§ **TEKS BACAAN**
★ ★ ★ ★
Washington (ANTARA News) - Pemerintah Amerika Serikat mengakui, Kamis, bahwa peretas mengakses data pribadi setidak-tidaknya empat juta pegawai pemerintah federal, baik yang masih aktif maupun mantan, dalam serangan luas dunia maya, yang diduga berasal dari Tiongkok.

Sebagai akibat dari kejadian itu, yang terungkap pada April, Kantor Manajemen Kepegawaian mengatakan akan mengirimkan pemberitahuan kepada sekitar empat juta orang. Masih ada kemungkinan muncul pengungkapan tambahan.

Departemen kepegawaian pemerintah menangani ratusan ribu pengawasan keamanan yang sensitif serta penyelidikan latar belakang terhadap calon-calon pegawai setiap tahun.

Belum jelas apakah peretasan tersebut juga mempengaruhi Presiden Barack Obama, pejabat pemerintah senior lain ataupun masyarakat intelijen.

Harian Washington Post dan media-media AS lain mengutip pejabat pemerintah yang mengatakan bahwa peretas Tiongkok berada di balik aksi tersebut.
★ ★ ★ ★
§ **CUPLIKAN DATA**
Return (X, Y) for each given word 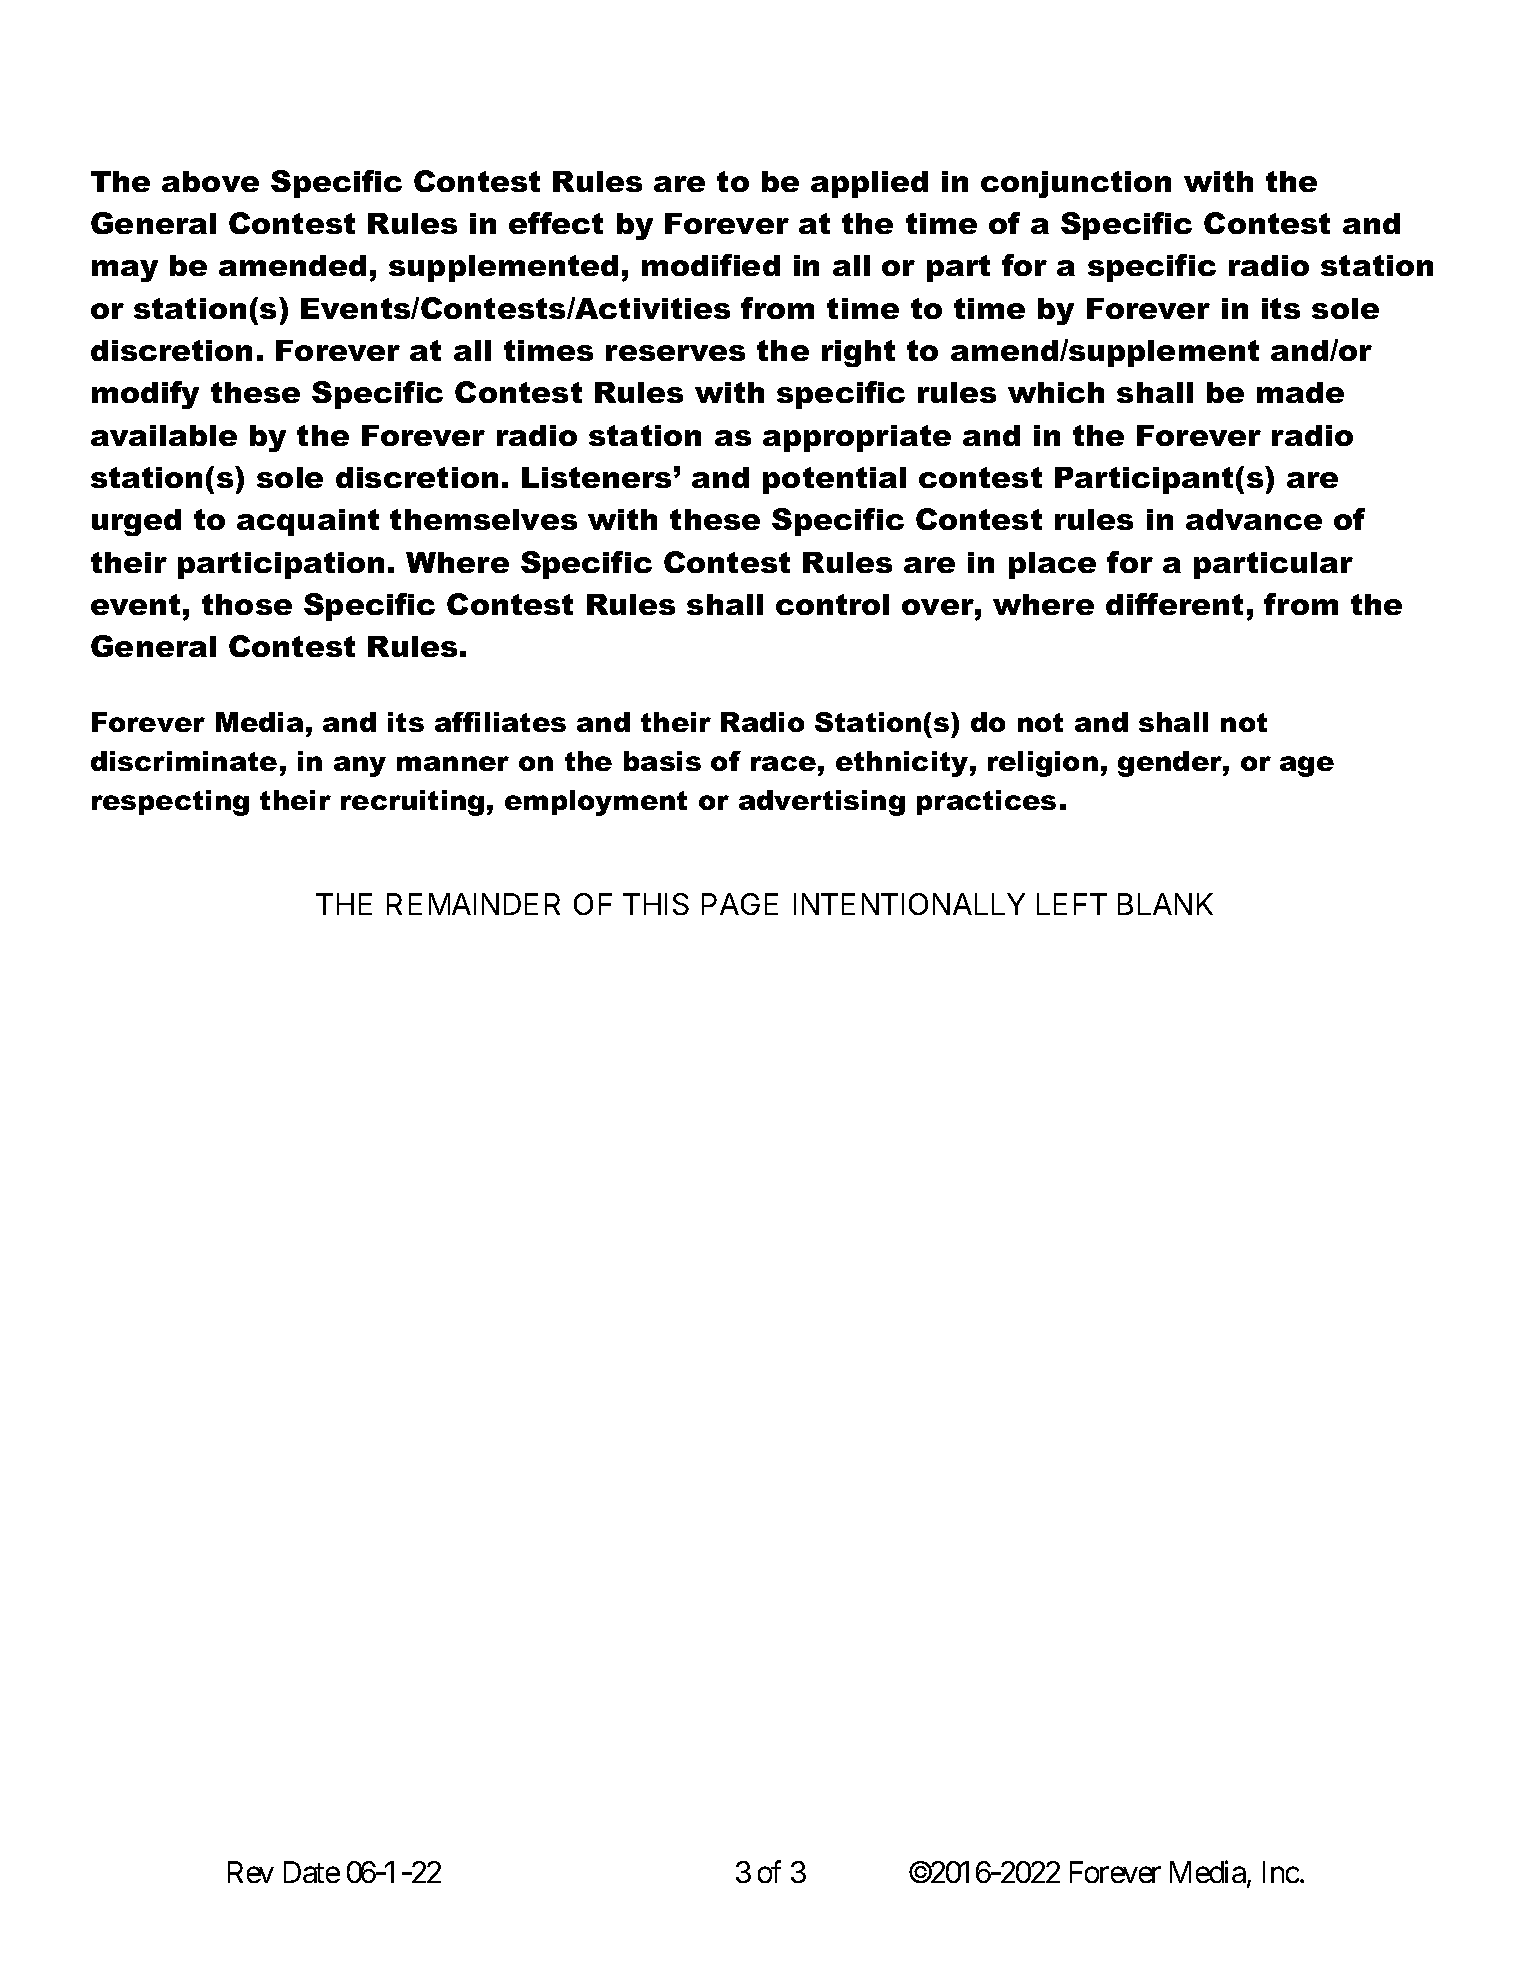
★ ★ ★ ★
Jawablah pertanyaan berikut berdasarkan teks bacaan tentang peretasan data pegawai federal Amerika Serikat.
(a) Data pribadi setidak-tidaknya berapa orang pegawai pemerintah federal yang diakses peretas?
(b) Pada bulan apa kejadian itu terungkap?
(c) Harian apa yang disebut mengutip pejabat pemerintah tentang pelaku serangan?

§ **JAWABAN**
(a) Setidak-tidaknya empat juta pegawai, baik yang masih aktif maupun mantan.
(b) April.
(c) Harian Washington Post.